CORPUS CHRISTI, Texas — One small stretch of roadway is starting to turn into a nearly $2 million job for the City of Corpus Christi.
Gaines Street runs between Robert Drive and Airline Road. On one side of the roadway is a neighborhood, on the other is Seaside Cemetery -- the final resting place of Selena Quintanilla.
Gaines was one of many infamous pothole filled streets around town. It also contained a number of large dips in the road. Initially, Gaines Street was set to be a simple street rehabilitation project. However, problems started to appear.
"Originally that project was not. That roadway was not picked to replace any of the utilities on there because we're not doing reconstruction, we're only doing rehabilitation," said Corpus Christi Public Works Director Ernesto De La Garza.
What city crews noticed was that the drainage was not good along the street. The curbs were sinking down into the ground.
"So what happened is we had to go back and fix the drainage issues," he said. "We couldn't do it for the reclamation process. We had to use the reconstruction process, which is get the material, put it in a truck, haul it off and bring in brand new material."
That helped to turn a $1.5 million project into a nearly $2 million overhaul of the street.
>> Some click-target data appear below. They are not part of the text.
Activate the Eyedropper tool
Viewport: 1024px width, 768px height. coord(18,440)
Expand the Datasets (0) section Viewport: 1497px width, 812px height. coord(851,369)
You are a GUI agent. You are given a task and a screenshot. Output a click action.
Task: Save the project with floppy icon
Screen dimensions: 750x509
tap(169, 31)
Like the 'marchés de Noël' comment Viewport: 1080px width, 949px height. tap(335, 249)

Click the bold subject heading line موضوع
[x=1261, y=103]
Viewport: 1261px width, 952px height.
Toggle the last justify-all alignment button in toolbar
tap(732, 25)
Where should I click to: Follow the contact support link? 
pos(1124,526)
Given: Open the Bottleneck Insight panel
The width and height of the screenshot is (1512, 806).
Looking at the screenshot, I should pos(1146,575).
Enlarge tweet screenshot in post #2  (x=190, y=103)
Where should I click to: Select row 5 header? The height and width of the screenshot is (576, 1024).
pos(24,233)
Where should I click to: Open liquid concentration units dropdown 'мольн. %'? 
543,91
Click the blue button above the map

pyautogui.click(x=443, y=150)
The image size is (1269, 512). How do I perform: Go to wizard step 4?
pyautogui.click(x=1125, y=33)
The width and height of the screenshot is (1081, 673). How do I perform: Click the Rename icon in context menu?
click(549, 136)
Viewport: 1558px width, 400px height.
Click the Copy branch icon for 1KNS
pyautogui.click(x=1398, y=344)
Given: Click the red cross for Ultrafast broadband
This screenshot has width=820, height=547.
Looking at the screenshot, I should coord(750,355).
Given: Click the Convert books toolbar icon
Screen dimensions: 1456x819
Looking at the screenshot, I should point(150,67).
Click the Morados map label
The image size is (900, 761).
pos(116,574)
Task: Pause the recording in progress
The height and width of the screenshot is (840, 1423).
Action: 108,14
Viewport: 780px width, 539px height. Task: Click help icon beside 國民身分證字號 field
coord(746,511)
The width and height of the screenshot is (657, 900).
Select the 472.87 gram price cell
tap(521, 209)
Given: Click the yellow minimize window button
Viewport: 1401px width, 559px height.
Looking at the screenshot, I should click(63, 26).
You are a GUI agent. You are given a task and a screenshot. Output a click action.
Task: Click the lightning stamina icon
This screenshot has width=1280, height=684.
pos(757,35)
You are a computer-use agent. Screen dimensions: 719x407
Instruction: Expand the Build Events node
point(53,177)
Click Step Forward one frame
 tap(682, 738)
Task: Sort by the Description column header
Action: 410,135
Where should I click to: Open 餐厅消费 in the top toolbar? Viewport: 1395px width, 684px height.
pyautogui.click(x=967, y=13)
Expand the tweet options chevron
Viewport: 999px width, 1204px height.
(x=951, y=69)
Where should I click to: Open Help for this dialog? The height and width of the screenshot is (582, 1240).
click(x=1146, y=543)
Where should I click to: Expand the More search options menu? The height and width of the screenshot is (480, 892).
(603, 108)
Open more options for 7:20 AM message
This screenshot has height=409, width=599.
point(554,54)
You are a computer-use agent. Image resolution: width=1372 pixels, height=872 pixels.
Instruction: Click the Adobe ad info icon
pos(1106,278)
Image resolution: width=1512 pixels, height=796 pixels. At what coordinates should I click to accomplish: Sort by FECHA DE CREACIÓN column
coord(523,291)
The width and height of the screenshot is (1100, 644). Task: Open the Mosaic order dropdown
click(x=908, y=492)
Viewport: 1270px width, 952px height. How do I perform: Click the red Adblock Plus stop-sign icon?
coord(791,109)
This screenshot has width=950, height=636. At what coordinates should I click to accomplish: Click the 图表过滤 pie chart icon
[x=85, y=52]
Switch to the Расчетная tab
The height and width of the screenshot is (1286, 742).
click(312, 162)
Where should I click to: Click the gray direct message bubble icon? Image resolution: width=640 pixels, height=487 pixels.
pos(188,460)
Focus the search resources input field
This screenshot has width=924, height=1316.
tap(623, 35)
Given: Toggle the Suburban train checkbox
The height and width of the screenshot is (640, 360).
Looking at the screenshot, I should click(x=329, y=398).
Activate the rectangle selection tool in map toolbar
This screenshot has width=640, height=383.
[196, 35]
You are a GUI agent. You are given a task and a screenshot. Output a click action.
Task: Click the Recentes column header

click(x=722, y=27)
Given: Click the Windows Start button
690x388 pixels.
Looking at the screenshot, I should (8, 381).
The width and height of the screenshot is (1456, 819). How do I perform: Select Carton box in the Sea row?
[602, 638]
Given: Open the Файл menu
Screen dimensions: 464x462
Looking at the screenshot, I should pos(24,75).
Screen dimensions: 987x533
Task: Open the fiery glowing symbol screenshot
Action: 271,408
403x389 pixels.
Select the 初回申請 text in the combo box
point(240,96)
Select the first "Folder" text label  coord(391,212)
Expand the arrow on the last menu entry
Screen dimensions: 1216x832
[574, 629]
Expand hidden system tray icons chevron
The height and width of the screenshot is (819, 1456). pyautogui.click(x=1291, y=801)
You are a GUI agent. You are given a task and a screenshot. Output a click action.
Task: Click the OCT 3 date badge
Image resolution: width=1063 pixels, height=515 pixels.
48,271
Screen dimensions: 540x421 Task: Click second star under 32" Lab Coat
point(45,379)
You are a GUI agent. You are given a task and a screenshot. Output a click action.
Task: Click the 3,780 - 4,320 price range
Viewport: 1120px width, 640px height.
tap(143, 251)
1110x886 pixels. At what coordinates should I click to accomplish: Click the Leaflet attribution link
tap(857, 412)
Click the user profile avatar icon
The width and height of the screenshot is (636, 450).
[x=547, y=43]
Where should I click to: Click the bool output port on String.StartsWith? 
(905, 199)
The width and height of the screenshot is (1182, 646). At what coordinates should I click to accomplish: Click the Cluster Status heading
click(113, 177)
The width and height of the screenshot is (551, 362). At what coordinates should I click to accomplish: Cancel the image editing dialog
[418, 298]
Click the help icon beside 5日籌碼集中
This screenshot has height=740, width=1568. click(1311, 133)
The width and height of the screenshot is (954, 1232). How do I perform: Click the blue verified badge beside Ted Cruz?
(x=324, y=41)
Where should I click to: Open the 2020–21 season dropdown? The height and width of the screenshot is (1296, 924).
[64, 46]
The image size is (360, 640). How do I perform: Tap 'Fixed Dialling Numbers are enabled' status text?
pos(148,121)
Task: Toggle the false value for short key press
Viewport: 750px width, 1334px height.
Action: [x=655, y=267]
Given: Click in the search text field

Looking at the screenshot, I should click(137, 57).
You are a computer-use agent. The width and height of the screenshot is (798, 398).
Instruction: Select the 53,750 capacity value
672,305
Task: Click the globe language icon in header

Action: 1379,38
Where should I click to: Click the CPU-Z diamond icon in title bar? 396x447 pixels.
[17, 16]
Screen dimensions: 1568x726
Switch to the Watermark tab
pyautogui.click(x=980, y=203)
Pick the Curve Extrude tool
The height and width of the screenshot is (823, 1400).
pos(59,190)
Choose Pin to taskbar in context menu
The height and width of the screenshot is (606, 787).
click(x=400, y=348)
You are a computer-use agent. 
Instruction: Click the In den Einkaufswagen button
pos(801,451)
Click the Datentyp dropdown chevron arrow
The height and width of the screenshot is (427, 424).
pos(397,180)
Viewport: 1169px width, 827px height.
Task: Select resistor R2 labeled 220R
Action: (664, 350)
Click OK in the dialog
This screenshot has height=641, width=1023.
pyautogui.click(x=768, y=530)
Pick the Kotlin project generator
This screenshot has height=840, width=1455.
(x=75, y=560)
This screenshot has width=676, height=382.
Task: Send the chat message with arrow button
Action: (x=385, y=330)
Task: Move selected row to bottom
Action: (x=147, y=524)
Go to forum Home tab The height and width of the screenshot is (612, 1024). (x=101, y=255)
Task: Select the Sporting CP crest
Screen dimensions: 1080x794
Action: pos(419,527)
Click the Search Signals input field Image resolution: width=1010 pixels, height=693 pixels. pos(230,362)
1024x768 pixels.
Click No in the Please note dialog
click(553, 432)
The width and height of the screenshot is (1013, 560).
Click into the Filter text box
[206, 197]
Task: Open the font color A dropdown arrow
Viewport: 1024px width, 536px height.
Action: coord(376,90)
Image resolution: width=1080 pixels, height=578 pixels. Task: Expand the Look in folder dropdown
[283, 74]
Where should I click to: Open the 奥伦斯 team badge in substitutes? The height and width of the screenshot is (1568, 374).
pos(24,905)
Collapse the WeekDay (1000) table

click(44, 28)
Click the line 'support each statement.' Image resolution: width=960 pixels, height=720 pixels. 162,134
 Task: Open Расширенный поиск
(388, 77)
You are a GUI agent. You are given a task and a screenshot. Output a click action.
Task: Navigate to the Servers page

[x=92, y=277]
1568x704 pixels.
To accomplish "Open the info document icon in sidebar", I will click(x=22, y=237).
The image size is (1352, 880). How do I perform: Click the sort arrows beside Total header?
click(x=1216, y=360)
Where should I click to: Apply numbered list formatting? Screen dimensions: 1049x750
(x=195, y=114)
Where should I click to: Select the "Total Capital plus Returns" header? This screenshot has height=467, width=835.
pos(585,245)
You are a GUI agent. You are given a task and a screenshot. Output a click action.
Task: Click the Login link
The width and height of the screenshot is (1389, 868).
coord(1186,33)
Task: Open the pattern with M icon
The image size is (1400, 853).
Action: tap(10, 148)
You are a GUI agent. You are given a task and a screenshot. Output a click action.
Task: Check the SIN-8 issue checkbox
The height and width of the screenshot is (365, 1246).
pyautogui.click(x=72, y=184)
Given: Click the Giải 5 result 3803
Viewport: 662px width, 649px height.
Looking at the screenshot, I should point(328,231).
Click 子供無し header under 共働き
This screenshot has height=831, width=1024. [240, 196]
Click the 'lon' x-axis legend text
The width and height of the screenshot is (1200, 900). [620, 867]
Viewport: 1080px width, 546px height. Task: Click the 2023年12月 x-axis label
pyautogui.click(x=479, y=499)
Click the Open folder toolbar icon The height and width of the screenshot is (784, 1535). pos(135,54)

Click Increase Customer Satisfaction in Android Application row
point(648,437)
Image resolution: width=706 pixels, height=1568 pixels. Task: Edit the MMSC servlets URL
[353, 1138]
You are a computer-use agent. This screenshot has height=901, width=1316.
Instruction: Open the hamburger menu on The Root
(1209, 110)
Also driving up the cost, was the city's new policy of going ahead and checking the underground utilities closely, even though there was no planned work to be done.
"If we do all of that extensive work to the street, we bring a new select material, new overlay surface on, only to find out a few days later or a few weeks later that there's a leak, either a water leak or a sewer leak, maybe a gas leak ,we don't wanna have to go back in there and cut the street and then you're back to patches everywhere," said Corpus Christi City Manager Peter Zanoni.
Zanoni said a large section of the sewer pipe under Gaines Street was close to failure, and is going to be replaced.